1. Organising disruptive capabilities
One of Guderian's key realizations during the 1920s and 1930s was that rather than supporting the infantry, tanks should be massed together as a breakthrough weapon. His main argument is that eventually a countermeasure will be found for any new invention so whilst that invention is in the ascendancy it shouldn't be frittered away to prop up the competitiveness of the previous generation (in this case, infantry and cavalry). He was to be proved right. Even though France and Britain had many times more tanks than Germany and their machines were also individually superior, they deployed them piecemeal and were defeated in detail. Their new technology was forced to act with the constraints of the old.
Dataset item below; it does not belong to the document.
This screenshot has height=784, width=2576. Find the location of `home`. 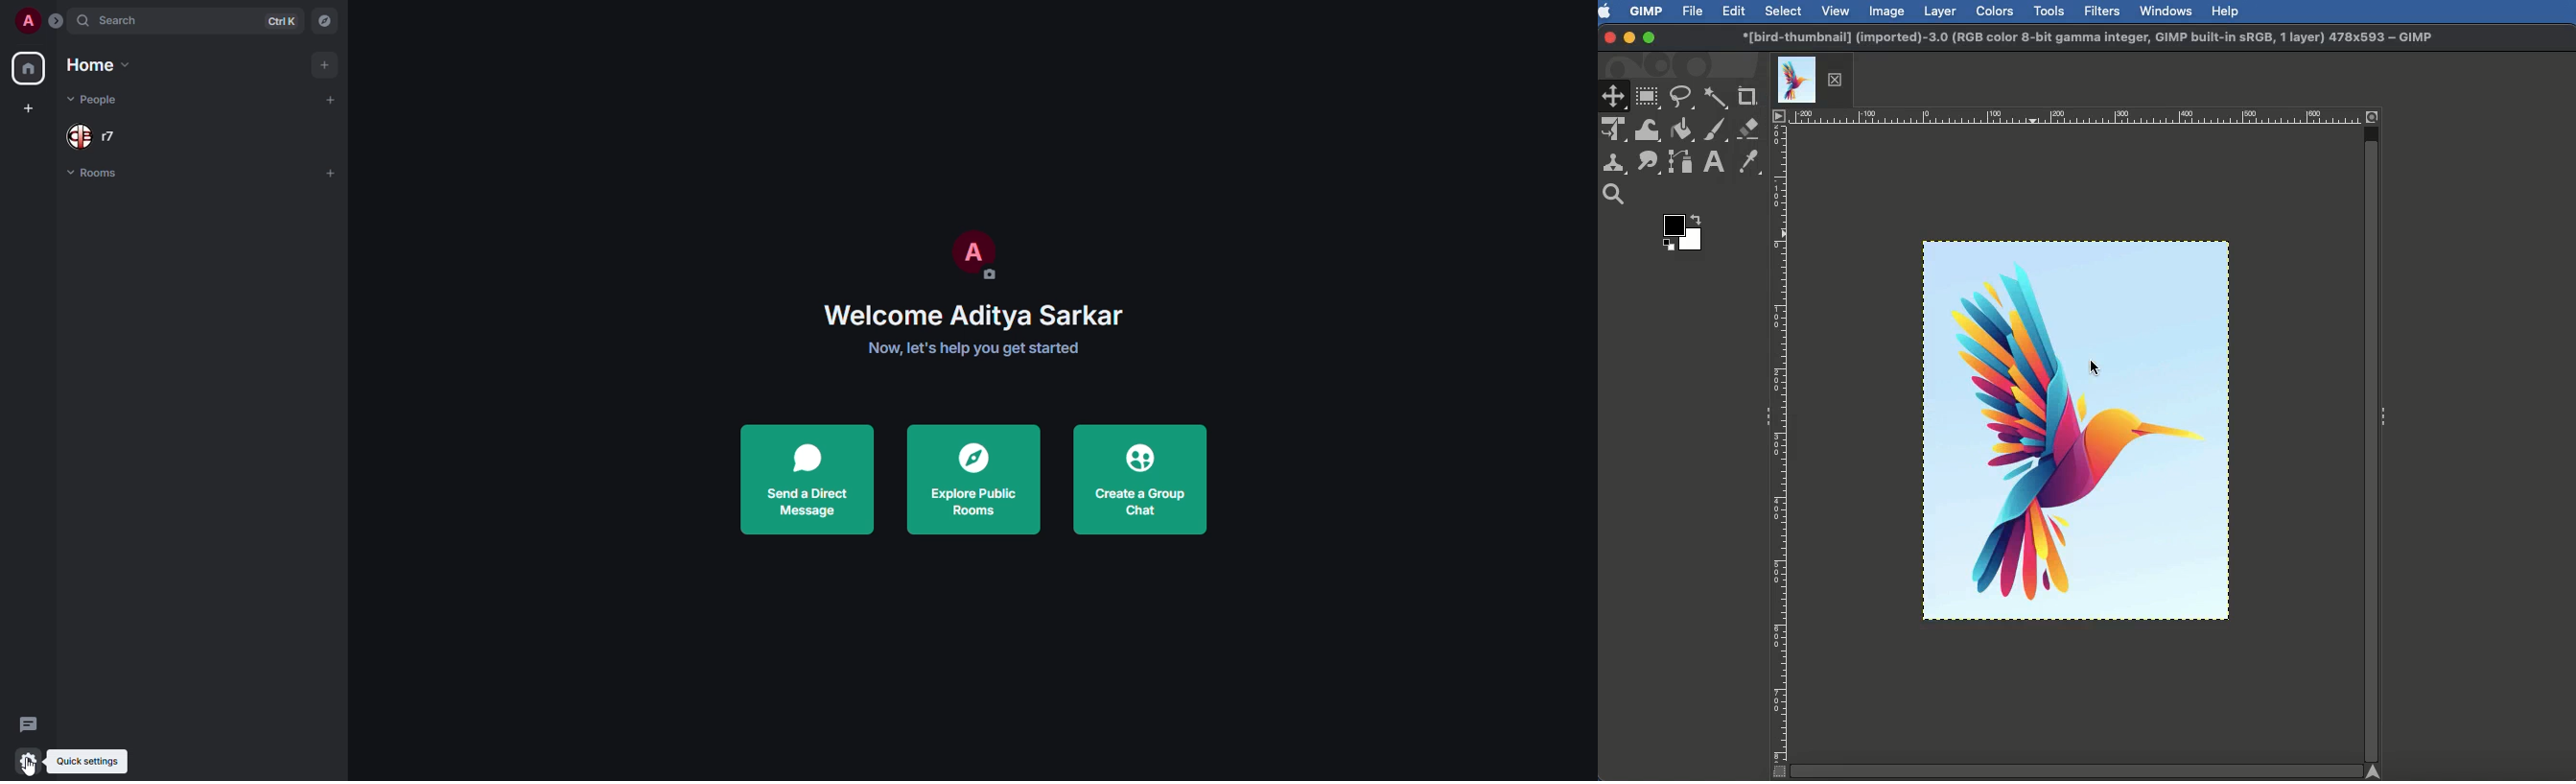

home is located at coordinates (30, 68).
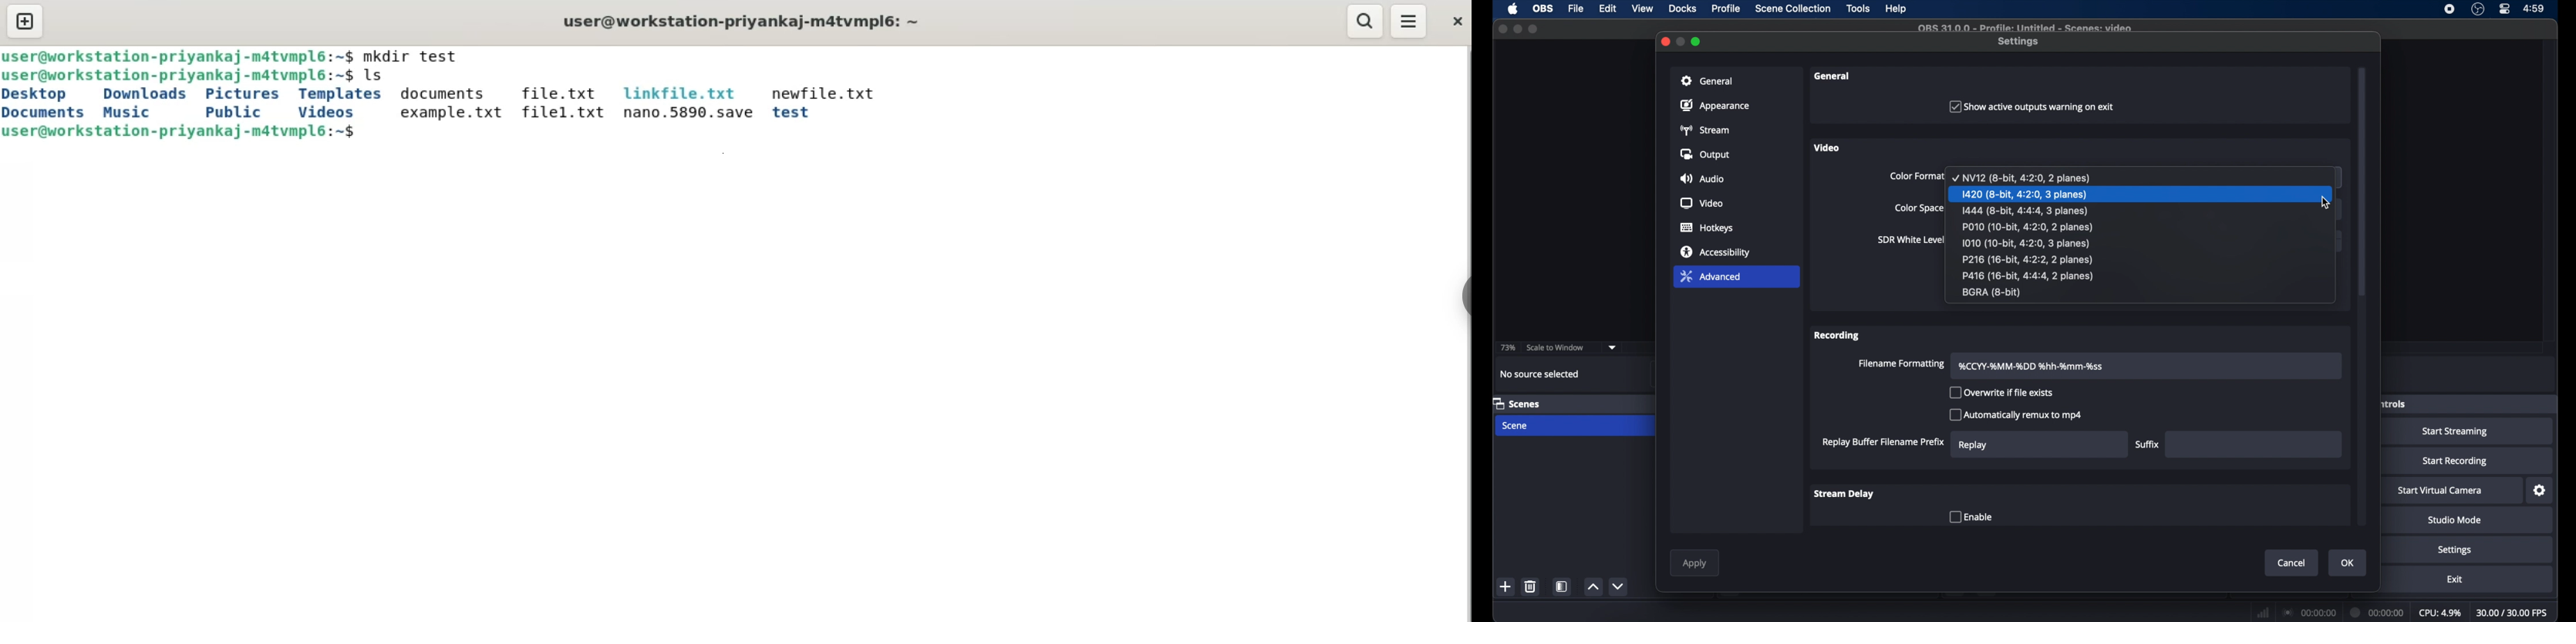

It made me realize that businesses do this all the time with new technology and cultures. Revolutionary capabilities like AI are frittered away in innovation programs sitting around the old business. Digital divisions are saddled with old skool Marketing and IT as soon as it's possible to do so, thus destroying their speed of operation and innovativeness. No doubt there needs to be a transition into the mainstream at some point, but while they are still differentiating, new technologies and ideas should be kept separate to maximize their effectiveness. The rest of the organization should adapt to support.
2. The 'operational' sphere
We're all familiar with the concept of tactics - ploys effected in near real time to iteratively impact the local situation. Strategies are definitely more blurred. Getting away from the semantics of 'strategy is what you do', the reality is that the term is used to define sweeping, long term positional changes as well as relatively short term decision making. I've lost count of the number of times I've been invited to 'strategy' sessions for the next quarter of business at an account or even for a competitive pitch.
The German Army apparently didn't think this way. They had a third domain of action, which roughly translates as 'operational'. These are theatre-level ventures that ultimately impact the realization of the strategy but are decided on in near real time, like a tactic. So they are reactive, but also supportive of strategy.
I think this is interesting. We often think of 'operations' as the processes that combine forces and materials to create products and services. They are the opposite of reactive, being planned, well understood and regimented. In the business world, the equivalent of Guderian's operational domain would be reacting to acquire a smaller competitor as its economics begin to fail, or doubling down on a new product or market mid-cycle. My experience is that most corporates are fairly bad at this kind of thing as there's a disconnect between the intent of their strategy and the actions of their corporate development/ acquisitions group. Furthermore, most organizations lack a significant strategic reserve. Budgeting is a process where everyone asks for the maximum and then the business argues until every penny is allocated. The ability to react to opportunities at a corporate (as opposed to a BU) level is generally limited.
Maybe that needs to change. Everyone seems to accept that the pace of change is unique (reading Panzer Leader suggests that we know nothing about pace of change!), and yet we set our organizations up to react on an annual cycle. In hindsight that seems crazy.
So there we are. Two interesting things to come out of Black Friday...
"Alexa: what's the German for 'operational'?"